[Records drawn from a dataset]
>>>>>
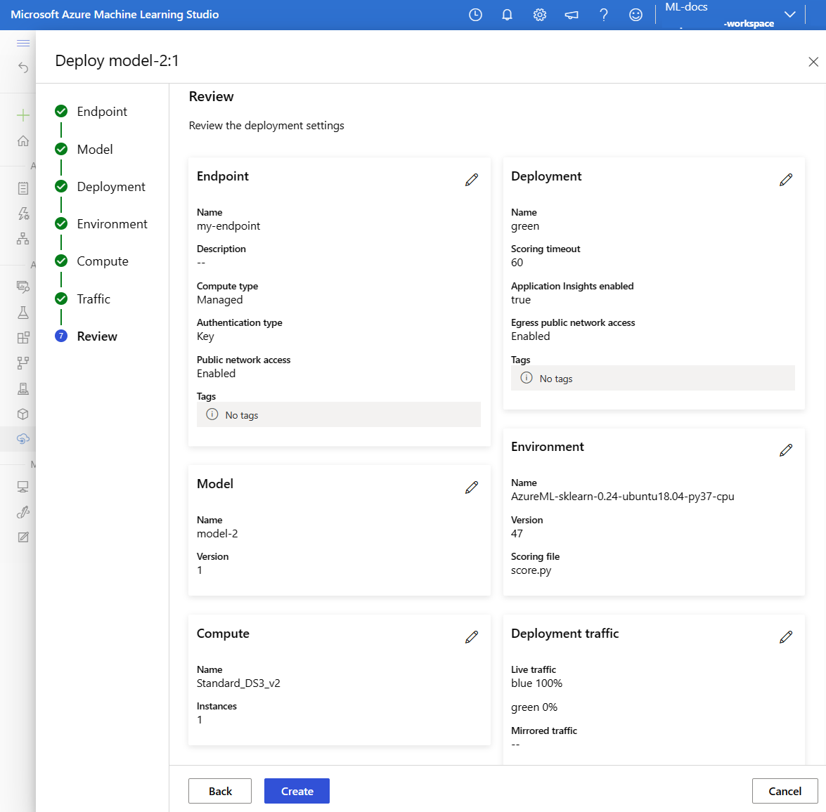Image resolution: width=826 pixels, height=812 pixels.
Task: Click the Create button
Action: click(x=297, y=791)
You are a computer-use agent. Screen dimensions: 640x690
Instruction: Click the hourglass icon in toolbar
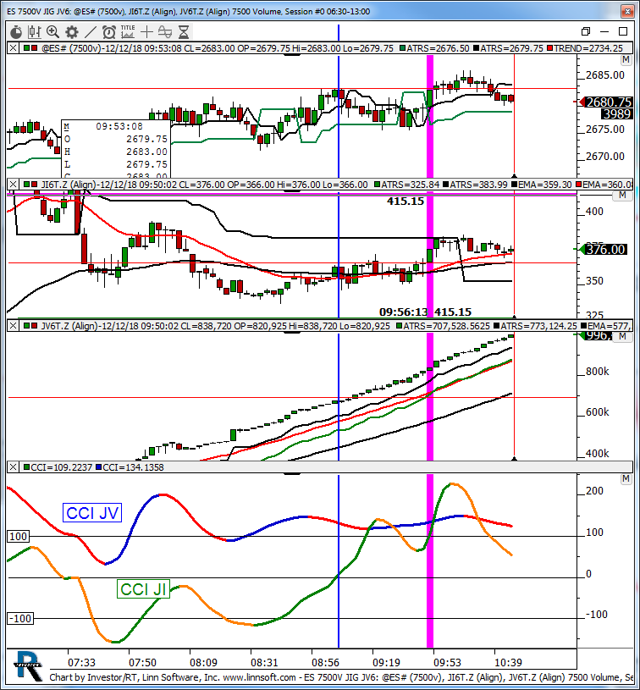pos(184,31)
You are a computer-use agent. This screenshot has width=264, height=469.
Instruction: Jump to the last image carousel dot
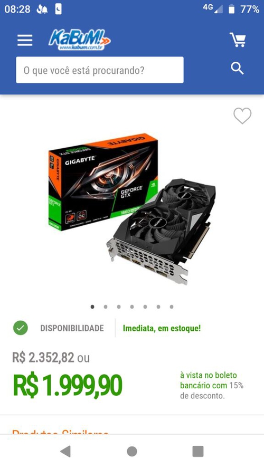pyautogui.click(x=172, y=307)
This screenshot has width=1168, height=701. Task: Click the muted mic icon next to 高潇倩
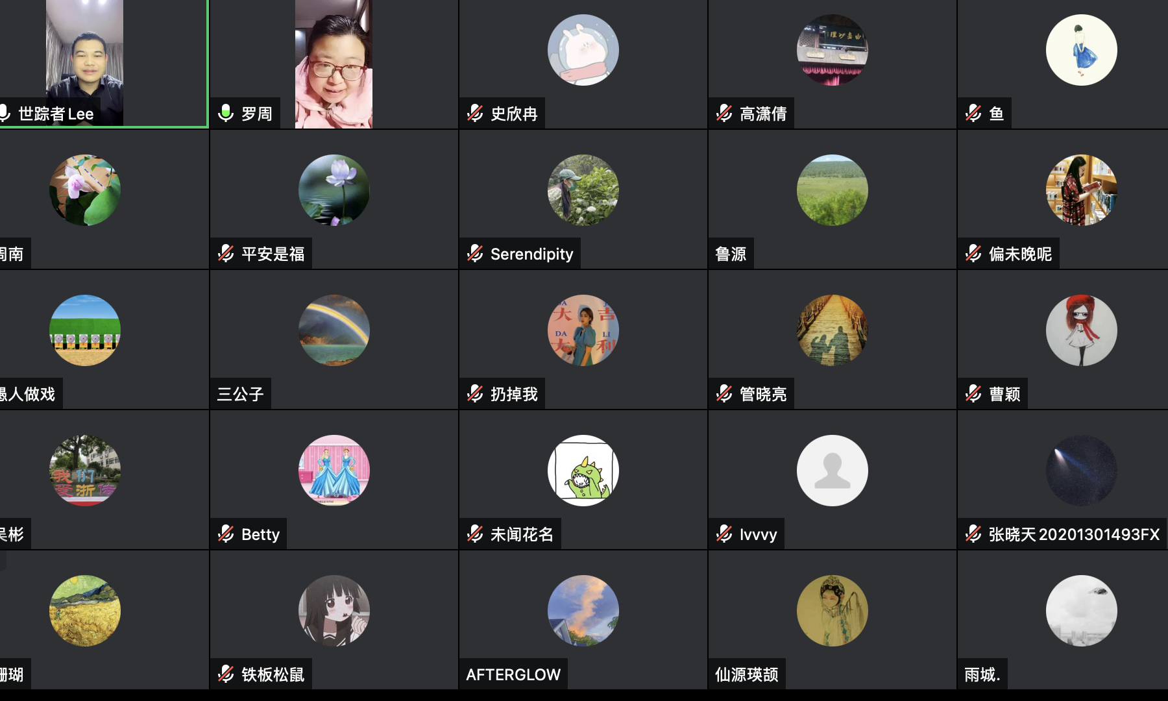click(724, 114)
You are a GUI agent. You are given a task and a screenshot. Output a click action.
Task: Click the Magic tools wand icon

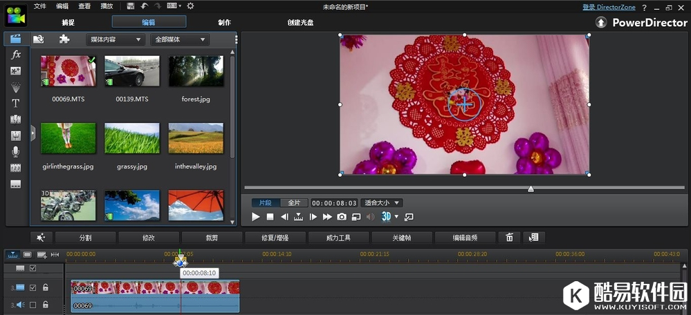click(x=42, y=238)
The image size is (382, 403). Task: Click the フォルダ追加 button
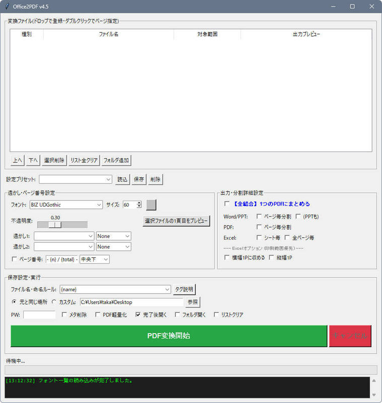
<<<<<
[What needs to be done]
Nothing but the lines from the one with "You are a computer-use agent. This" through the last line of the records should appear in your answer, each exactly as written and without pictures.

[Answer for the task]
You are a computer-use agent. This screenshot has width=264, height=469.
Instruction: Jump to the last image carousel dot
pyautogui.click(x=172, y=307)
This screenshot has width=1168, height=701. Task: Click the muted mic icon next to 高潇倩
click(724, 114)
You are a GUI agent. You are given a task and a screenshot. Output a click action.
Task: Click the Magic tools wand icon

click(x=42, y=238)
The image size is (382, 403). Task: Click the フォルダ追加 button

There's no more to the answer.